#### [WORK REQUIRED]
The lines below from the one with "Given: Click the" up to and including the one with "You are a computer-use" are what you should set down, exactly and without pictures.

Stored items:
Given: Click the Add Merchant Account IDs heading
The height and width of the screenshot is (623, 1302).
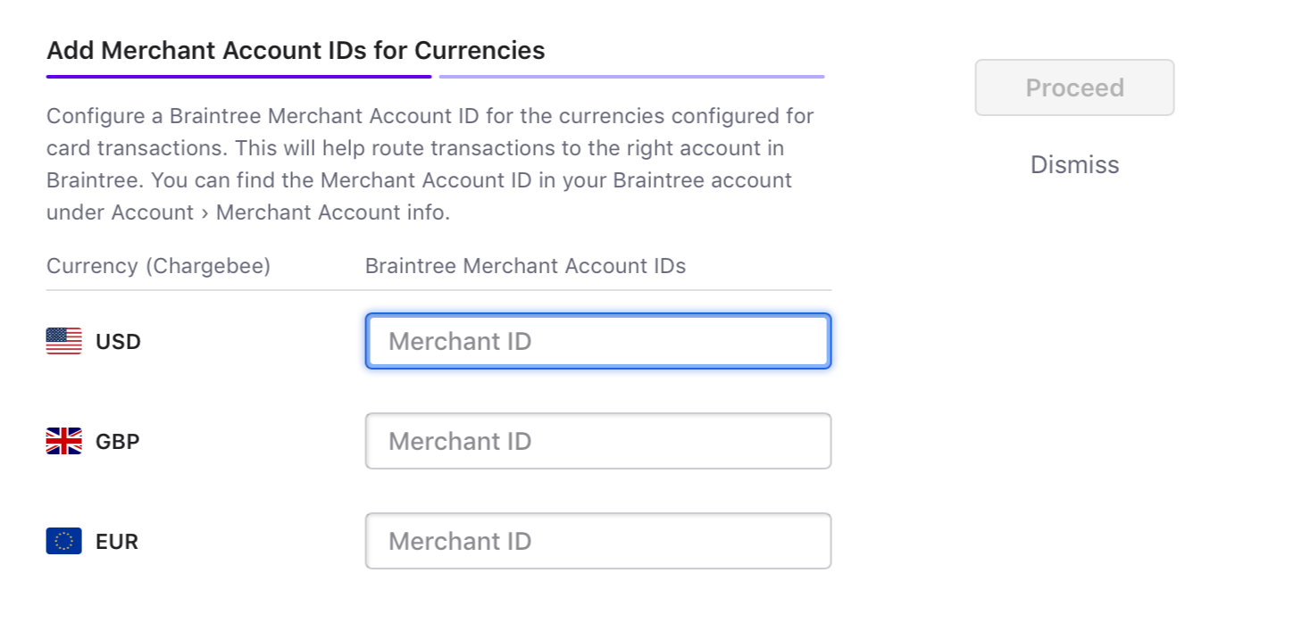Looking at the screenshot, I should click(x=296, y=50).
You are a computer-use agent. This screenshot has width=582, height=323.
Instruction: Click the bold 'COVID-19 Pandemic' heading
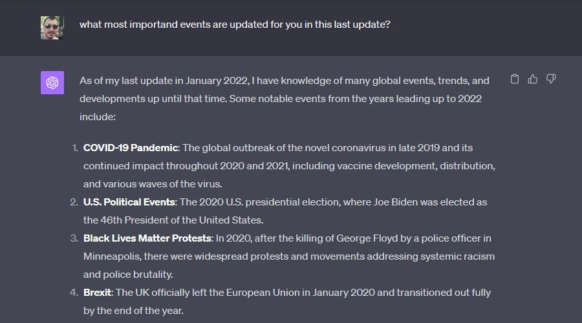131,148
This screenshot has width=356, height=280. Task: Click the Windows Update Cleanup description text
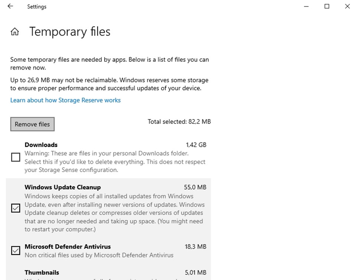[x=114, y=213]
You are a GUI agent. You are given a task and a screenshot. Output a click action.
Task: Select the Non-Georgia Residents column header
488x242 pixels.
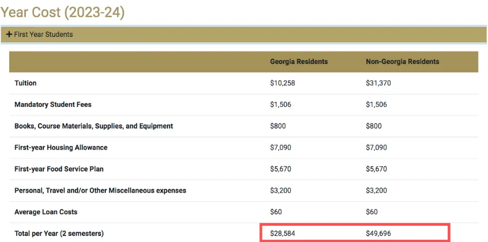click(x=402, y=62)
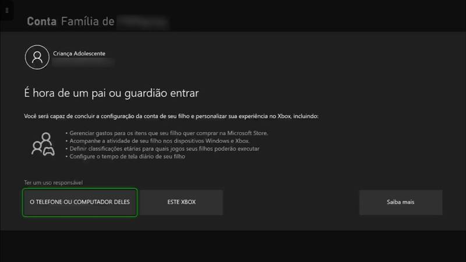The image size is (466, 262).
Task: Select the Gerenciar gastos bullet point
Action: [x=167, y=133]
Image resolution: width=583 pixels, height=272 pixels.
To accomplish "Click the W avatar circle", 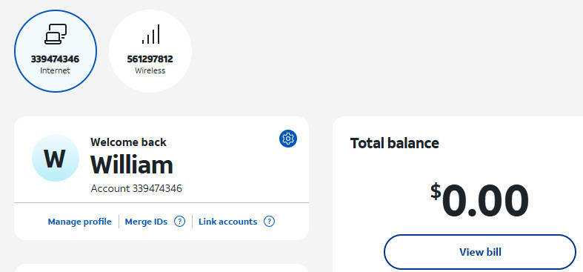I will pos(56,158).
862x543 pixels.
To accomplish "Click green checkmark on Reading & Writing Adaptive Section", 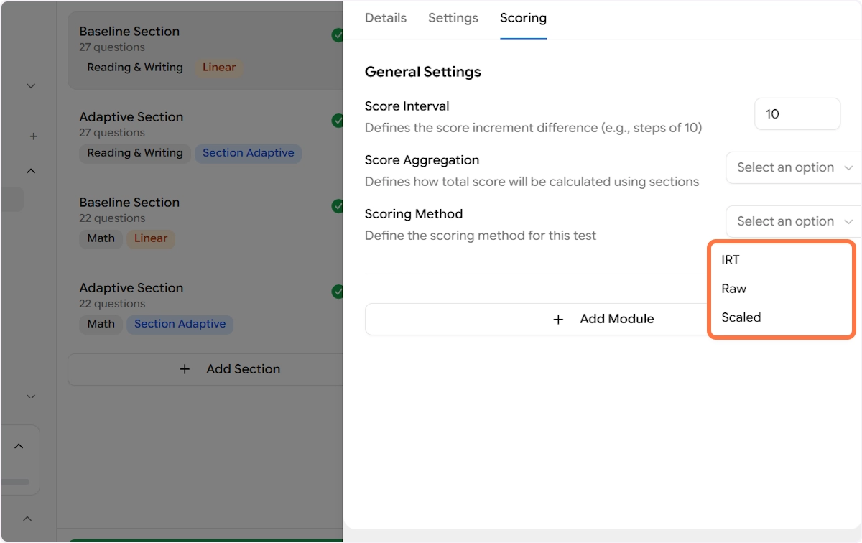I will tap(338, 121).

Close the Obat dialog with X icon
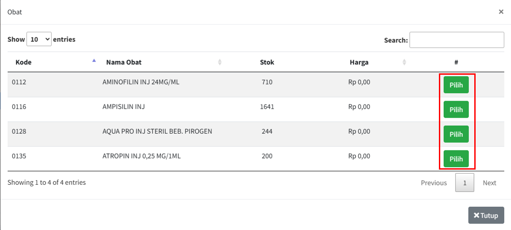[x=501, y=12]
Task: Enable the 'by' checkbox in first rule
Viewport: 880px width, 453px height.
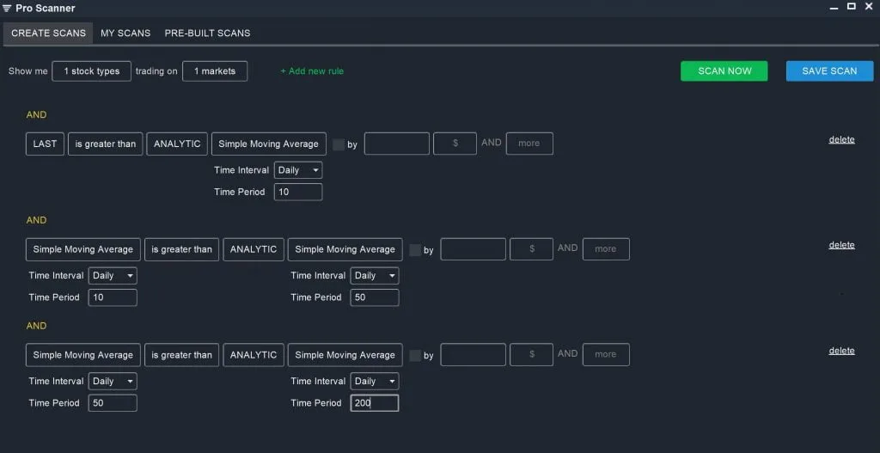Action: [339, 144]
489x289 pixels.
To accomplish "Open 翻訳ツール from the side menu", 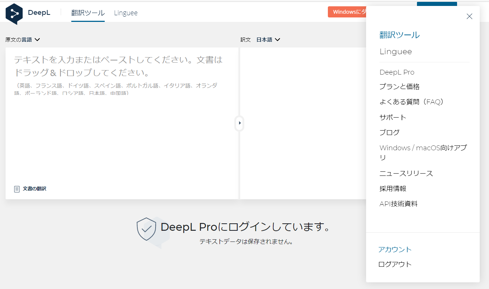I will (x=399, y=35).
==
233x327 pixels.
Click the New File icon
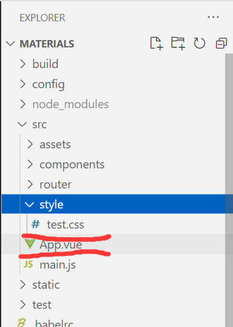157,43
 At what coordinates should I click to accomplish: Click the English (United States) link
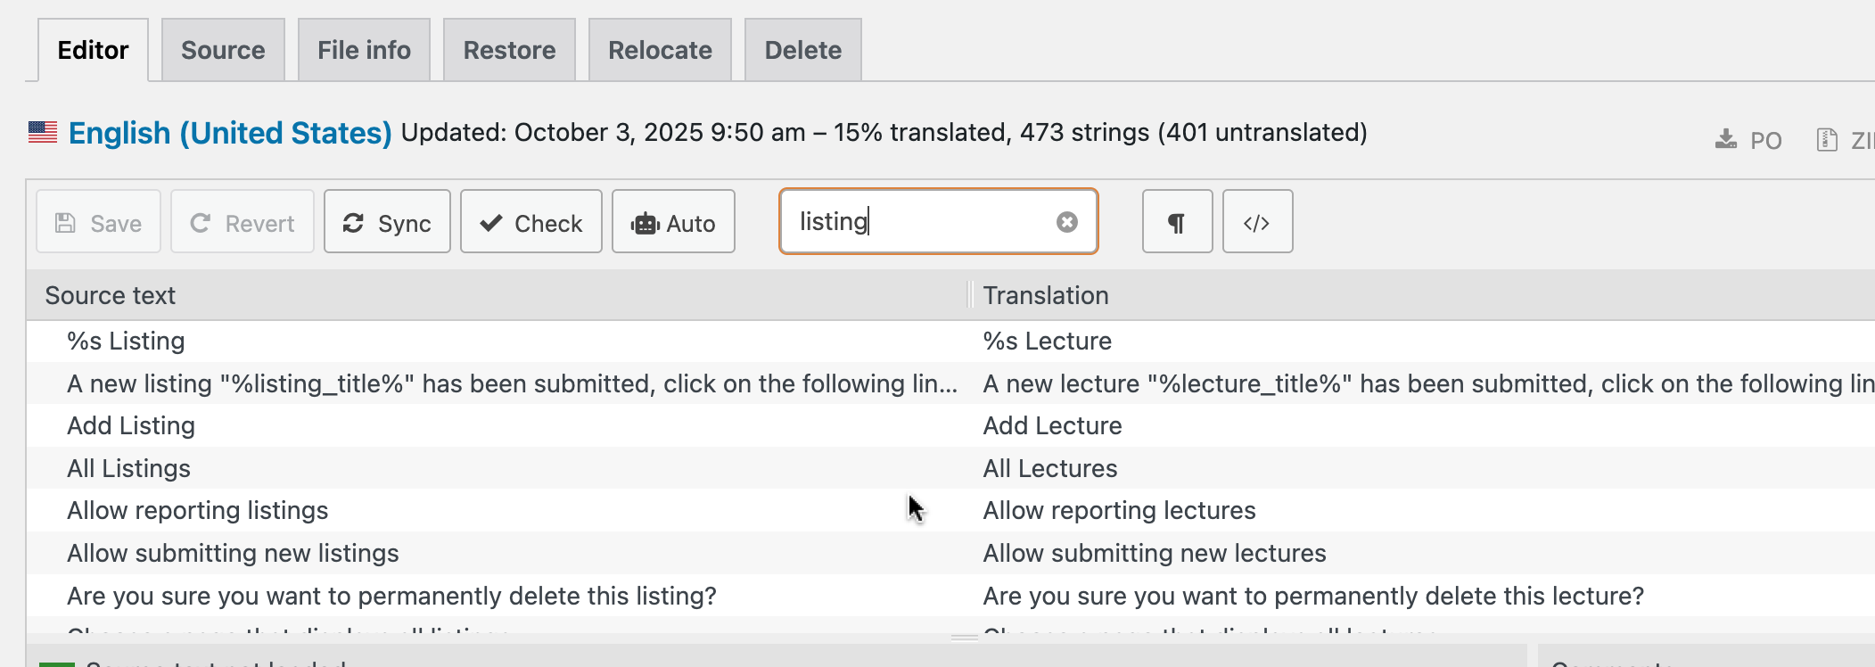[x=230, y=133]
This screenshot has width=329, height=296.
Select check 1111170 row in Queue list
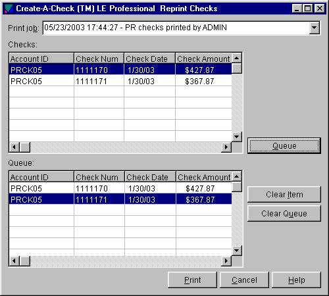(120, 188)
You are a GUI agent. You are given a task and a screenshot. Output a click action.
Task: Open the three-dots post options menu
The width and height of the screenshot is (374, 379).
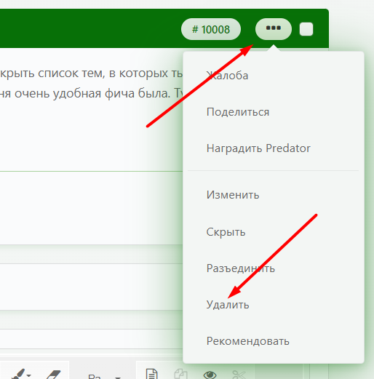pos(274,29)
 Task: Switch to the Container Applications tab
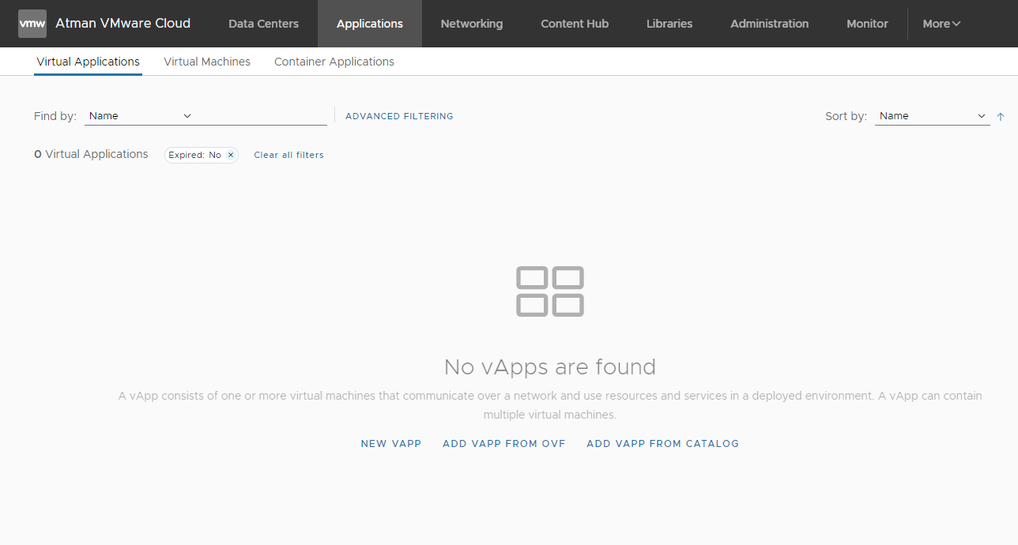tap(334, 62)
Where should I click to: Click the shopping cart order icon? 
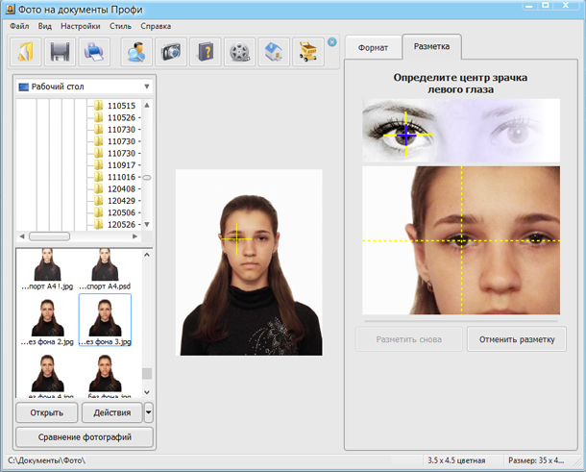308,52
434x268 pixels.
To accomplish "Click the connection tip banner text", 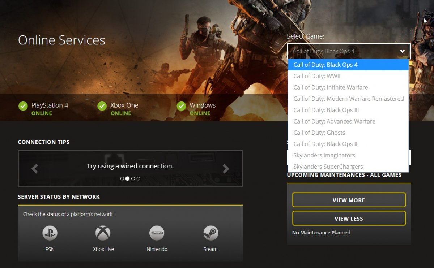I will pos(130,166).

#### [RESULT OF THE EXERCISE]
Given: Click the Add Merchant Account IDs heading
The height and width of the screenshot is (623, 1302).
Looking at the screenshot, I should click(x=296, y=50).
You are a computer-use agent. This screenshot has width=582, height=323.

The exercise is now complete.